Wednesday, November 5, 2008

Message To The GOP: No More McCain, No More Huck, A Lot More Reagan Please

John McCain is a war hero. Unfortunately, that about exhausts the characteristics that I can identify in his personality which made him a "great" pick for the party's leadership. If we're being honest, he was a profoundly mediocre candidate. He made a strategically interesting veep choice (and, for the record, I highly doubt a different choice would have produced a significantly different result) but his campaign was otherwise strategically ineffective. He focused on branding himself as The Maverick rather than exploiting the ample opportunity that the economic crisis presented him with from a policy standpoint.
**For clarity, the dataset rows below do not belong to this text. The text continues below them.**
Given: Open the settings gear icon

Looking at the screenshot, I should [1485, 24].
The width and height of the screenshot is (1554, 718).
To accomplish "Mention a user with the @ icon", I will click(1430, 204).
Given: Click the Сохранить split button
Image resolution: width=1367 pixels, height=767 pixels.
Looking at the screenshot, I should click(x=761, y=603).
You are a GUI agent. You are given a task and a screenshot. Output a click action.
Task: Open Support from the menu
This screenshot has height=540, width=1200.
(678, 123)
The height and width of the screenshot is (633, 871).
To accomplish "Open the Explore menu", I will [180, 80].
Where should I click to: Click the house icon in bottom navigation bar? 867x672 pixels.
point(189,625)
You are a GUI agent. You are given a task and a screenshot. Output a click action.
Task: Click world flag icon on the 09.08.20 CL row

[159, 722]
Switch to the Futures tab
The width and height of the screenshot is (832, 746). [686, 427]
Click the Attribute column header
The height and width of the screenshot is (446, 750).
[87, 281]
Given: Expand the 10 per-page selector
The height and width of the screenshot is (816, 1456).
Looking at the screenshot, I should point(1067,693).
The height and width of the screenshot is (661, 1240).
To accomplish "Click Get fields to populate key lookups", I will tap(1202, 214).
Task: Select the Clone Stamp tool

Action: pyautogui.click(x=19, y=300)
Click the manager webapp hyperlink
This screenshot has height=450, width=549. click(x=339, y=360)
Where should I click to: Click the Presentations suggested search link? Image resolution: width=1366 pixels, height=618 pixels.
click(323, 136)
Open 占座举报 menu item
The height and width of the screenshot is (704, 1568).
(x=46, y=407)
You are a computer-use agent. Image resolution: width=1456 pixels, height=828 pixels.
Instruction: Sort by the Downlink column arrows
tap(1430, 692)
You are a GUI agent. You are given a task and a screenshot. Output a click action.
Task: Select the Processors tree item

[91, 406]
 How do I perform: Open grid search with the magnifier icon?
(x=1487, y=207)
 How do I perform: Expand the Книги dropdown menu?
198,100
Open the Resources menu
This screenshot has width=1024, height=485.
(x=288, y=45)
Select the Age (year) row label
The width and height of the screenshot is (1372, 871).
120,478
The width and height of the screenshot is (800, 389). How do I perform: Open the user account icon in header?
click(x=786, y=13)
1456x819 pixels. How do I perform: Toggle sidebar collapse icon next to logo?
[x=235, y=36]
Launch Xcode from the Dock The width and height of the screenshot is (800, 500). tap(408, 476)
Most importantly, he failed to court the Americans that can be counted on to win you elections: the capitalists.

The Reagan Coalition is not dead; it's just dormant. There have been some important changes to the demographics - particularly the electoral play that social conservatism on the issues of abortion and gay marriage get - but not very many. A successful Republican Party will court the voters that have been active since Barry Goldwater's glorious (albeit ill-fated) campaign in 1964. The consequences of failing to do so are clear in last night's results.

I'm skeptical, however, about the chances of the GOP succeeding in saving their party in the short term. The McCains of the party (and, according to an unfortunate interview I saw yesterday, the Pawlentys) would tack to the center on economics and foreign policy and take the pragmatist approach. On the other hand, the Huckabees of the party would drag them further along the path towards an entirely religion-dominated platform. Neither of these models reflect the Reagan Coalition as it survives today. If the Republican Party wants to rebuild itself, if it truly has an interest in winning elections again, then it will drop the evangelical 'tude, tone it back on the social issues, and remember that Republicans used to be Capitalists, and that most Americans still are.

Four years of President Obama ought to be enough to remind the United States of the consequences of allowing the culture of entitlement to have free reign. While the moochers suckle on the teat of an expanding government, entrepreneurs and businessmen and women will fail because Obama is so eager to "spread the wealth".

This election was a wake-up call for the Republicans. Free markets, free people. This is what America wants. Why not give it back to them?